Testo della pagina
Di Fabrizio Scarinci
KIEV. È sempre più elevata la tensione tra Washington e Mosca riguardo al conflitto ucraino.
L’offensiva aero-missilistica lanciata dai russi nel corso dell’ultima settimana si presenta come la più massiccia dall’inizio della guerra.
Solo nel corso delle ultime 36 ore, le forze di Mosca avrebbero infatti bersagliato il territorio ucraino con ben 367 droni e nove missili da crociera.

Questi attacchi hanno colpito diverse città del Paese, tra cui la stessa Kiev, causando almeno 12 morti e diverse decine di feriti.
Il presidente ucraino Volodymyr Zelensky ha denunciato questi bombardamenti come atti di terrorismo, esortando la comunità internazionale a imporre sanzioni più severe contro Mosca.
Le reazioni in Occidente e la crescente frustrazione di Donald Trump nei confronti di Vladimir Putin
Di fronte a tale situazione l’Occidente sembrerebbe vivere una fase di relativo ricompattamento a sostegno dell’Ucraina.
In tale contesto, particolare attenzione ha suscitato, nel pomeriggio, una dichiarazione del neo-cancelliere tedesco Friedrich Merz, che ha di fatto dato agli ucraini il via libera riguardo all’utilizzo senza restrizioni delle armi ricevute dalla Germania.
Nella sua dichiarazione il cancelliere non ha specificato se il Paese consegnerà o meno all’aviazione di Kiev i propri missili da crociera standoff Taurus KEPD-350, che, come noto, gli ucraini richiedono dall’ormai non più vicinissimo 2023.
Nondimeno, anche alla luce degli ultimi sviluppi, è assai probabile che le sue parole di oggi possano costituire un primo passo verso un definitivo via libera anche con riferimento alla fornitura di questi potenti sistemi d’arma, che, non diversamente dagli Storm Shadow, consentirebbero a Kiev di colpire obiettivi militari altamente paganti situati in profondità nel territorio russo.

Esercizi da svolgere
1 – Ricopia senza modifiche dal testo della pagina il passo che comincia con le parole "Questi attacchi hanno" e termina dopo le parole "ricevute dalla Germania.".
2 – Traduci in inglese questa frase del testo della pagina: «Il presidente ucraino Volodymyr Zelensky ha denunciato questi bombardamenti come atti di terrorismo, esortando la comunità internazionale a imporre sanzioni più severe contro Mosca.»

Blocco dati
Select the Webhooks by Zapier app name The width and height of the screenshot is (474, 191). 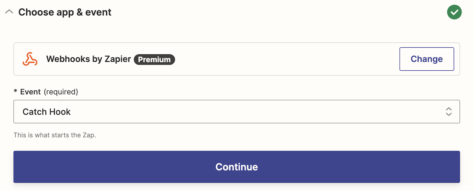pyautogui.click(x=88, y=59)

Risultati degli esercizi
1 –
Questi attacchi hanno colpito diverse città del Paese, tra cui la stessa Kiev, causando almeno 12 morti e diverse decine di feriti.
Il presidente ucraino Volodymyr Zelensky ha denunciato questi bombardamenti come atti di terrorismo, esortando la comunità internazionale a imporre sanzioni più severe contro Mosca.
Le reazioni in Occidente e la crescente frustrazione di Donald Trump nei confronti di Vladimir Putin
Di fronte a tale situazione l’Occidente sembrerebbe vivere una fase di relativo ricompattamento a sostegno dell’Ucraina.
In tale contesto, particolare attenzione ha suscitato, nel pomeriggio, una dichiarazione del neo-cancelliere tedesco Friedrich Merz, che ha di fatto dato agli ucraini il via libera riguardo all’utilizzo senza restrizioni delle armi ricevute dalla Germania.

2 – Ukrainian President Volodymyr Zelensky denounced these bombings as acts of terrorism, urging the international community to impose tougher sanctions against Moscow.